Open delmicio opened this issue 9 years ago • 4 comments

When I try to open the generated PO file is corrupted and can't open it with for ex.: poedit. "invalid multibyte sequence"

I think is a problem with the encoding.

This code I use to generate the file:

use Gettext\Extractors;
use Gettext\Translations;

if(!isset(Extractors\PhpCode::$functions['_'])) {
    Extractors\PhpCode::$functions['_'] = '__';
}

$translations = new Translations();
$translations->setLanguage('en');
$translations->setHeader('Report-Msgid-Bugs-To', '[email protected]');

$files = array_merge(
    glob(__DIR__.'/*.php'),
    glob(__DIR__.'/*.PHP'),
    glob(__DIR__.'/*.html'),
    glob(__DIR__.'/*.HTML'),
    glob(__DIR__.'/*.htm'),
    glob(__DIR__.'/*.HTM')
);
foreach ($files as $key => $file) {
    if (strpos($file, '/vendor') === 0) continue;
    $translations->addFromPhpCodeFile($file);
}

//And then, export all translations in a single .po file
$translations->toPoFile('file.po');

I must say that not of all my project files are UTF-8 encoded ¿may be this is the problem?

USING v3

delmicio avatar Sep 20 '16 21:09 delmicio

I never had this problem with SublimeText, so maybe it's due to multiple encoded files in your projects (I don't know). SublimeText allows to reopen the file using a specific encoding, so reopening with utf-8 should'n report this error.

oscarotero avatar Sep 21 '16 09:09 oscarotero

@oscarotero I really don't care much about SublimeText, was just a comment. I've solved with not allowing different encoding than UTF8.
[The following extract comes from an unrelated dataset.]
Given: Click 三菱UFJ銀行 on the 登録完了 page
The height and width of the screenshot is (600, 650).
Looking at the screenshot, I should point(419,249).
$filecontent = file_get_contents($file);
$encoding = mb_detect_encoding($filecontent, 'ISO-8859-1, UTF-8', true);
if($encoding && $encoding != 'UTF-8') {
    $filecontent = mb_convert_encoding($filecontent, 'UTF-8', $encoding);
    $encoding = 'UTF-8';
}
if($encoding == 'UTF-8') {
    $translations->addFromPhpCodeString($filecontent);
}

But this makes it slower. May be there is already an option for this, like xgettex has --from-code=UTF-8

delmicio avatar Sep 21 '16 14:09 delmicio

@delmicio This is a problem with your source files and the way you create the catalog.

  • By default, GNU Gettext and Poedit expect your input strings to be ASCII only.
  • When you create a .po file where the input strings have non-ASCII characters, you must set an appropriate header.

So you must either fix your source files or set the the correct header before creating the .po file:

$translations->setHeader("Content-Type", "text/plain; charset=UTF-8");

lxg avatar Jun 29 '17 11:06 lxg

In theory, this header is added by default. https://github.com/oscarotero/Gettext/blob/master/src/Translations.php#L109

oscarotero avatar Jun 29 '17 16:06 oscarotero